The Con-Dems and the race to legislate.
Less than three months after the election and formation of the Conservative-Liberal Democrat coalition, and the one thing which strikes you about this government is just how much of a hurry it's in. On one level this is to be expected: even if for the moment the leadership of the two parties is still dedicated to making this partnership work, the murmurings from the backbenchers on both sides are undeniably getting louder. For six Liberal Democrat MPs to vote for a rebel amendment to the not just rushed through but rammed through academies bill is significant at such an early stage, especially on legislation which was similar to that which they promoted in their own manifesto. While the Lib Dem left is worried, it's the Tory right, not sated by the swingeing cuts yet to come which finds itself marginalised by the Cameroon revolution. Jibes about a "brokeback" coalition might seem relatively frivolous, yet it's little wonder it's miffed when it comes to prison policy and its liberal mushiness, which certainly wasn't hinted at prior to the election or in the manifesto. Their opposition to the AV referendum is less easy to understand, such is its chilling potential affect on Labour rather than them, yet all is certainly not well.
Some of the haste is then undoubtedly down to the potential instability of the coalition. Compared to New Labour's first few months in office, which were reasonably well planned in advance and included the independence of the Bank of England and the imposition of a windfall tax, it didn't really inspire its first proper rebellion against legislation until the revolt against the cutting of single parents' benefit at the end of 97. New Labour did however have the potential luxury of time, such was the disarray in which the Tories found themselves in along with a majority which effectively established an elective dictatorship. It was only later that Tony Blair regretted not pushing harder during his first term for public sector reform, although not when it came to the timidity of following the Tories' budgets for the first couple of years. It also wasn't until the fuel protests of 2000 that Labour found itself behind in the polls for the first time, giving it the kind of security that this current government would all kill for. The Tories find themselves only four points behind Labour in the latest ICM poll, long before the cuts begin to bite in the autumn, and on the back of exceptionally positive economic growth figures.
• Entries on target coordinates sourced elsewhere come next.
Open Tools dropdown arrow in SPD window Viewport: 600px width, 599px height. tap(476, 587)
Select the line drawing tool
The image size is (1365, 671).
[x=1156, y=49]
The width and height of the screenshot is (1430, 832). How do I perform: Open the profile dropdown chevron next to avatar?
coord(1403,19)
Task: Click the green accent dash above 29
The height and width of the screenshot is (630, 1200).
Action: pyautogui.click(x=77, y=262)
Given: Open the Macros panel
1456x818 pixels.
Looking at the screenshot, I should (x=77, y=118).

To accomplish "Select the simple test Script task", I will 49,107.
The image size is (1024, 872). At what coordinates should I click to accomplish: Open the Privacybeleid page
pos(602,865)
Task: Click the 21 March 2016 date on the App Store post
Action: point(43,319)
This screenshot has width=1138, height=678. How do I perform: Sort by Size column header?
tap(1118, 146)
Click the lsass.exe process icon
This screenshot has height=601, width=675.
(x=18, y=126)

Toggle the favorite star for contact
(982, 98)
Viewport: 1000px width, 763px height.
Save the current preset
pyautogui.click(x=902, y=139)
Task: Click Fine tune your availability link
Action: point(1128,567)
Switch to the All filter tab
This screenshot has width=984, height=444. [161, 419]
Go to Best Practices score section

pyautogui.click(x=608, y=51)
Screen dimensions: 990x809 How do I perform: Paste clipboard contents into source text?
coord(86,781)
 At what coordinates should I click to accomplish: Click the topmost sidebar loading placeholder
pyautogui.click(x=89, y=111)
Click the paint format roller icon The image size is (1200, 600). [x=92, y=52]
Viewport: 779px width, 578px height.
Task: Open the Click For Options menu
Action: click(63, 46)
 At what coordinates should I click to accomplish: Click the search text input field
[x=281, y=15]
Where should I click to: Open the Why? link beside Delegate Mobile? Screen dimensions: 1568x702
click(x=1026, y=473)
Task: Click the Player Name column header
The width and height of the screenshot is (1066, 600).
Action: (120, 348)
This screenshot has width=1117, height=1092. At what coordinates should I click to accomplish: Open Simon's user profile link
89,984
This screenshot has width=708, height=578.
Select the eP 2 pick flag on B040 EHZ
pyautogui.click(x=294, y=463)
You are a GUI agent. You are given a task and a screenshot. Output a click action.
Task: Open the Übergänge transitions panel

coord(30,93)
Even so, the slamming through of the Academies Bill was more akin to Labour's treatment of emergency anti-terrorism legislation than carefully considered and combed over drafting and re-drafting, as Tom Freeman noted. The argument made by Michael Gove in favour of the rush was that the topic had been endlessly debated over the last few years, as if this were an acceptable replacement for the usually more staid parliamentary process. In reality the rush was to be able to ensure that those schools that have applied for academy status can indeed have it when they reopen in September, although if we're to believe Julian Glover almost every aspect of reform which the bill covers is already available under previous legislation; in that case, why do we need a new bill which seems to do so much at the expense of the consultation which this government had previously promised? The big society it seems only works in favour of those that want the change which the Tories have already pre-determined which the public wants; if you'd rather your child's school didn't become an academy, then tough luck, as it's going to become one anyone. You can of course set up your own "free school", but it'll take years and you'll have to do all the work, or rather the private and voluntary sector firms you'll employ will.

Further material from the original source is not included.